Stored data
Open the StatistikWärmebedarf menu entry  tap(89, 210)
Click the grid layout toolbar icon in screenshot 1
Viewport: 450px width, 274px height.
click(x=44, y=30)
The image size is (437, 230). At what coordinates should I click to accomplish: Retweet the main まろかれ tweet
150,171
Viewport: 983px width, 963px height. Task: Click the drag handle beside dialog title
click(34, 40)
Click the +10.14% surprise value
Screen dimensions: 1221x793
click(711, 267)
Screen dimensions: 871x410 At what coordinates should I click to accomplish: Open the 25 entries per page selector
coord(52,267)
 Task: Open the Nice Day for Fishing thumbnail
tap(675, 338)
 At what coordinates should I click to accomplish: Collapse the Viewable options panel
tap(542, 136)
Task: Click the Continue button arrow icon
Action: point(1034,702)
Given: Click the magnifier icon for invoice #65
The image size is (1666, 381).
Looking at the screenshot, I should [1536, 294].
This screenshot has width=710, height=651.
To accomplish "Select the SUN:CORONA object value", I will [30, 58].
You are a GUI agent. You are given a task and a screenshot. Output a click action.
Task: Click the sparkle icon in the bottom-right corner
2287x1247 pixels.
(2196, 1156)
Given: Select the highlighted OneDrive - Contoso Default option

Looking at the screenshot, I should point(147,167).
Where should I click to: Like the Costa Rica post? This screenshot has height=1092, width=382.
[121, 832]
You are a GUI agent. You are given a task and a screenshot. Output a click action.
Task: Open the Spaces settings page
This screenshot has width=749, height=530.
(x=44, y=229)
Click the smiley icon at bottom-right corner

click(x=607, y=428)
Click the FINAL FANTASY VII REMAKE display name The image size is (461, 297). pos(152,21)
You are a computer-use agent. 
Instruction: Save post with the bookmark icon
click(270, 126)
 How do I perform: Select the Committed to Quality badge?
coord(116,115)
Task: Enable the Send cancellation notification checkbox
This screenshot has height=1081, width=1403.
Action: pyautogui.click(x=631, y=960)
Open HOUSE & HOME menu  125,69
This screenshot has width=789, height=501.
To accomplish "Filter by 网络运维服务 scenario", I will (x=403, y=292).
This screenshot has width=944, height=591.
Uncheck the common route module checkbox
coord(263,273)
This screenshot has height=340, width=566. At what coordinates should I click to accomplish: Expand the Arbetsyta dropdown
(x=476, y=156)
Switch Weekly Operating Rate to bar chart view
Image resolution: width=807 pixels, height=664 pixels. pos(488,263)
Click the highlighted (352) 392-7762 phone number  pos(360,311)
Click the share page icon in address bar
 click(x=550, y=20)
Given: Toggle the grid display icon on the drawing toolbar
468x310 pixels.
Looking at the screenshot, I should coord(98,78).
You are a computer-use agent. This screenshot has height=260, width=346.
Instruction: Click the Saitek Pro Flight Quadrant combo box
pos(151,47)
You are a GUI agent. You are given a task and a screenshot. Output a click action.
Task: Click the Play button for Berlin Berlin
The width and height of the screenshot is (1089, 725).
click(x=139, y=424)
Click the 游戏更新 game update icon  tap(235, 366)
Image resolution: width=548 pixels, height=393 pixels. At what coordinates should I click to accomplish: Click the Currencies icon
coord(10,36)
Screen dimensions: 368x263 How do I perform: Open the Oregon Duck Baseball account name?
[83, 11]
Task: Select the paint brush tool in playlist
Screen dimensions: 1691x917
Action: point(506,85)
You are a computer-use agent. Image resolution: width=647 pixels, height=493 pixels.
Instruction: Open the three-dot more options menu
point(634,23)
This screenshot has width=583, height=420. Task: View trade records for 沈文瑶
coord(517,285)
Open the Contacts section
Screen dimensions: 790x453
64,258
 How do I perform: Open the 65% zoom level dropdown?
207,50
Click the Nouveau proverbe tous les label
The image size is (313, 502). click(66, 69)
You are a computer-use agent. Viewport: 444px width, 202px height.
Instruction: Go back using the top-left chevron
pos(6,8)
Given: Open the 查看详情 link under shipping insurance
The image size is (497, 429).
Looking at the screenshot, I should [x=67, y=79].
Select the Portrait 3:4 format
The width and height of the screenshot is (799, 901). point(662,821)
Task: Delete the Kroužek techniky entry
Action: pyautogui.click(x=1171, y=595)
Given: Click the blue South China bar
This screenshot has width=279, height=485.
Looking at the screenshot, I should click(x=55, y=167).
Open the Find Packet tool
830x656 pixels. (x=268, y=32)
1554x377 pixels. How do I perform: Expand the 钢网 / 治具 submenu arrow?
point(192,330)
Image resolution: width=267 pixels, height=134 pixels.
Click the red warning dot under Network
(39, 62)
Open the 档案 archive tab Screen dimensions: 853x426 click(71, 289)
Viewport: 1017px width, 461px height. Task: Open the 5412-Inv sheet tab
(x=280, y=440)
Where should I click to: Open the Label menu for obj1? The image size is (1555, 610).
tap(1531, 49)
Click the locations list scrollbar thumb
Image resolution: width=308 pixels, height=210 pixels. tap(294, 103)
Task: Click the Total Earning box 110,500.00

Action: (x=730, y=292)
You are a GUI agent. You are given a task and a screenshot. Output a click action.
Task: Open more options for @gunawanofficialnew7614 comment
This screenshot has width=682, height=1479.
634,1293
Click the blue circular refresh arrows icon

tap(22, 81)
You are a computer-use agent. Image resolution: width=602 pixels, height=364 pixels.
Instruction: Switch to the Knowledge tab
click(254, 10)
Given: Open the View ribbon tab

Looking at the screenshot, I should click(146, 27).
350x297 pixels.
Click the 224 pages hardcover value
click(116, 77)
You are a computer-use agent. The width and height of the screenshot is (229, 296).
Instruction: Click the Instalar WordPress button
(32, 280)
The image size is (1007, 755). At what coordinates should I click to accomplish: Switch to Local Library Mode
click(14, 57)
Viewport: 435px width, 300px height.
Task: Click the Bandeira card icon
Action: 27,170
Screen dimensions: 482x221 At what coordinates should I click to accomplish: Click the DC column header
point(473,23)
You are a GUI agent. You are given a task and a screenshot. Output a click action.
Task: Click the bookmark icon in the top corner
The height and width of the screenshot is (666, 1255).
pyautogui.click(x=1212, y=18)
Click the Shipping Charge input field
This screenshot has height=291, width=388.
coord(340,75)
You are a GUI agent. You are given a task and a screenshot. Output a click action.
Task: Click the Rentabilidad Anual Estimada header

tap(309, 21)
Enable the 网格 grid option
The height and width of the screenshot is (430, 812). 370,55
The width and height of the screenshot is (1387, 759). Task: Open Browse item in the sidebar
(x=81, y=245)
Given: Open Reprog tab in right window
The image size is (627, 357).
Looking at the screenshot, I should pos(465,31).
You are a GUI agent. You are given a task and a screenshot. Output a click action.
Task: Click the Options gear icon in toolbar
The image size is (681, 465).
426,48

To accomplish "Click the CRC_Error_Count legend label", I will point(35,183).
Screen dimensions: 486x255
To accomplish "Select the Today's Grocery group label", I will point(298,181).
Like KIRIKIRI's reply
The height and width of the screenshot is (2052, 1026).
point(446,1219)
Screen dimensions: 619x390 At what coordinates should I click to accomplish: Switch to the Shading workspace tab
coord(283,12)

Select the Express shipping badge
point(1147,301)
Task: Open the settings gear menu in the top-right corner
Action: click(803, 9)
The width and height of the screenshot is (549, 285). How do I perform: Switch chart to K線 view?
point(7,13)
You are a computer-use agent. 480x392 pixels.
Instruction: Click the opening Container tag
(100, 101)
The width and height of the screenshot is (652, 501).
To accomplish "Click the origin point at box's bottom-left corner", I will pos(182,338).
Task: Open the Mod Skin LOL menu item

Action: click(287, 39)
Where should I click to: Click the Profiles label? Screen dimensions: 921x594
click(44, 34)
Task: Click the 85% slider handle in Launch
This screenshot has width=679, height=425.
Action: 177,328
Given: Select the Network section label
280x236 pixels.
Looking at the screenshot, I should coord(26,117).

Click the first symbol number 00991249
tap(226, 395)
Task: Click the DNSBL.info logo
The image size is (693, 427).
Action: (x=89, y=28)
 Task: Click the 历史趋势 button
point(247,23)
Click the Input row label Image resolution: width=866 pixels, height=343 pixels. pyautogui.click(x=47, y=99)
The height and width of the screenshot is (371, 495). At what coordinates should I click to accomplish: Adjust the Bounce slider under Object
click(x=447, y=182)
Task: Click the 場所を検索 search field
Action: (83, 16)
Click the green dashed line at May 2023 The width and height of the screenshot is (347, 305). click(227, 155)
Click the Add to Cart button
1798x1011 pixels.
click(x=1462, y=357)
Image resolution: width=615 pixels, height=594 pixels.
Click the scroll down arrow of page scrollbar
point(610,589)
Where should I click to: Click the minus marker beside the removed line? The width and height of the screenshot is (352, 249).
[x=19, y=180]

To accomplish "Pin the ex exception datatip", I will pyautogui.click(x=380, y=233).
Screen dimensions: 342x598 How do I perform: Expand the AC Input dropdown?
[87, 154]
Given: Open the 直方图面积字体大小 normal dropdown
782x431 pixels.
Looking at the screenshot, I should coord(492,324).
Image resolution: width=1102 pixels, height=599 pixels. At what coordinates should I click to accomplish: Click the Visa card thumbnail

• **Work to be completed**: Scan the records above for the string "display", then select every line that holds it.

• **Answer below**:
Click the FINAL FANTASY VII REMAKE display name The image size is (461, 297). pos(152,21)
Given: Toggle the grid display icon on the drawing toolbar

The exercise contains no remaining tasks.